Once the piece is completely dry, preheat the oven to between 175 and 200 degrees. You probably will want to start at 175 degrees and turn it up gradually. Place the leather in the oven and cook it until the surface is completely dry. Be very careful not to burn the leather, but we want it as hot and dry as we can get it before the surface begins to crack. Once this is done we can begin the boiling processes.
Preparing the wax:
Keep the fire extinguisher handy during this part and be very careful to avoid scalding and burning from hot wax. Take your double boiler, pour some water in the bottom pan, and place the top pan over the bottom one. Set the heat for the double boiler at about Medium to begin with. Put the wax in the double boiler to melt; you may want to cut it into smaller pieces or grate it with a cheese grater to get it to melt faster. Once the wax is liquid, turn the heat down a little; if the wax actually begins to boil the heat is too high. Be very careful with the wax, because if it gets too hot (esp. if it boils) it may combust.
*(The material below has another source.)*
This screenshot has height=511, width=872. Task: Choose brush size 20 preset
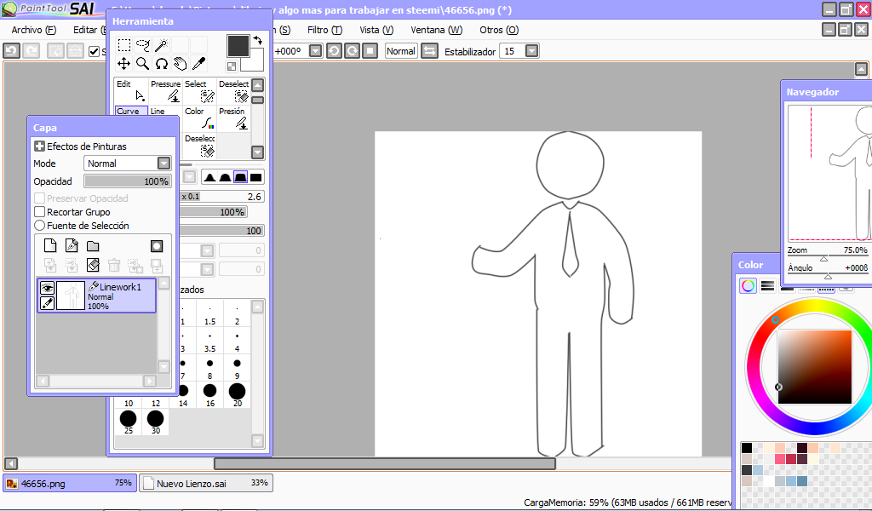237,392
This method is not true cuir bouilli, but more the waxed leather approach. Take the flask from the oven and lay it out on several layers of newspapers (I like to line a box with newspapers and put it inside.) With a basting brush, baste wax onto the hot leather. Keep basting the surface until it cannot absorb any more wax; when the leather is saturated it will get a waxy film on the surface. Once you have started the basting, its is not advisable to reheat the piece so you will need to work fast. As the leather cools, it will be less and less pliable, but any last minute adjustments can be made before it sets. Be very careful handling the hot leather, it's very easy to burn yourself with it.
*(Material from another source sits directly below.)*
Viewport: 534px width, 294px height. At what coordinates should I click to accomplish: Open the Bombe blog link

When the wax sets, the result will be a hard piece of leather in the shape it has been molded. This leather remains hard through most normal usage. Extreme heat (ex. cars in the summer) softens the leather and leaves it with an oily feel, but you will only need to reshape the leather and let it cool off and it will reset.
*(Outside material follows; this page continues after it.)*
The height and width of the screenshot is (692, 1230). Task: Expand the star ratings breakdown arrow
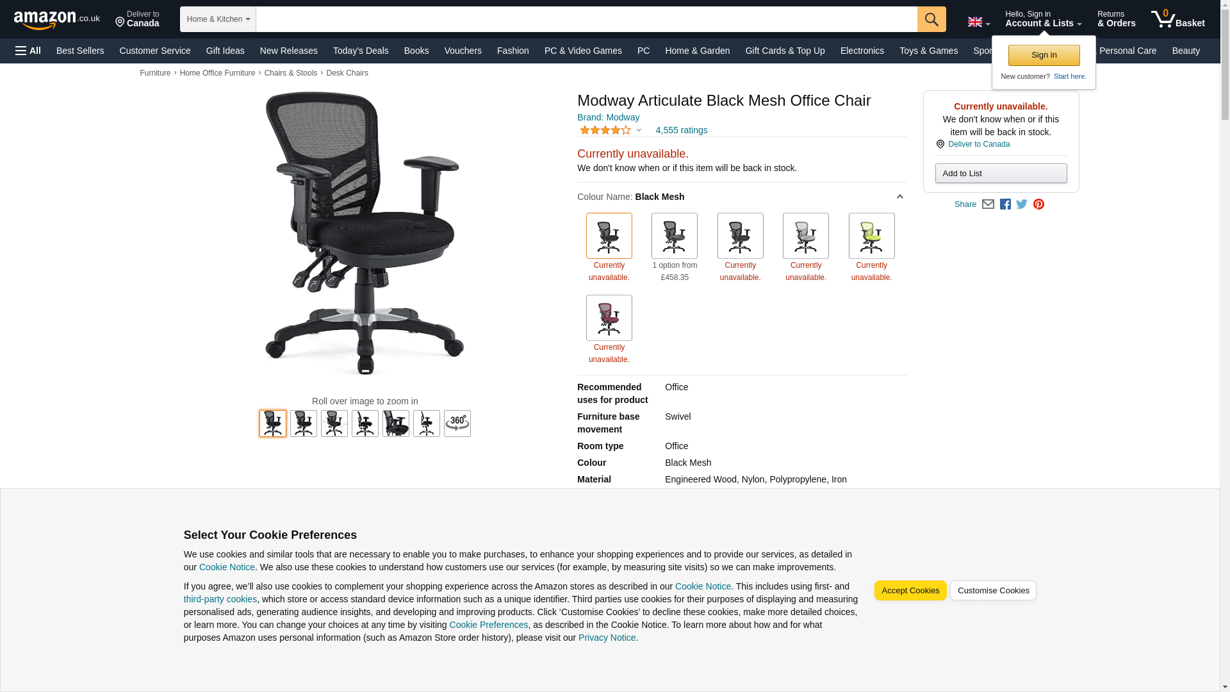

This method is much closer, historically, to actual cuir bouilli leather. Your leather piece will need to fit inside the double boiler that you melt the wax in, so you may want to invest in a larger double boiler. Be positive that the leather is shaped exactly as you want it, because with this method there is no opportunity for adjustments. Once you pull the leather piece out of the oven, place it directly into the wax, making sure that the entire piece is submerged. Tiny air bubbles will escape from the rough sides of the leather for a while, leave the piece in until there are almost no air bubbles left. The leather will actually polymerize and shrink a little. Pull the piece out of the wax with some metal tongs and lay it onto several layers of newspaper; be very careful of dripping hot wax. Once the piece is cooled it will retain its shape, even when heated. It will have a harder, more plastic feeling surface.
The finished product will be sturdy with an oily sheen. You can use old rags (disposable) to wipe away any wax resedue. If you wish to create something more artistic the leather can be tooled and dyed before the waxing. The tooling will maintain its pattern, but the natural leather color and dyes will darken, so you may want to make some test pieces before each project. The key to a good finished product is test smaller pieces until you get exactly what you want and to maintain good timing.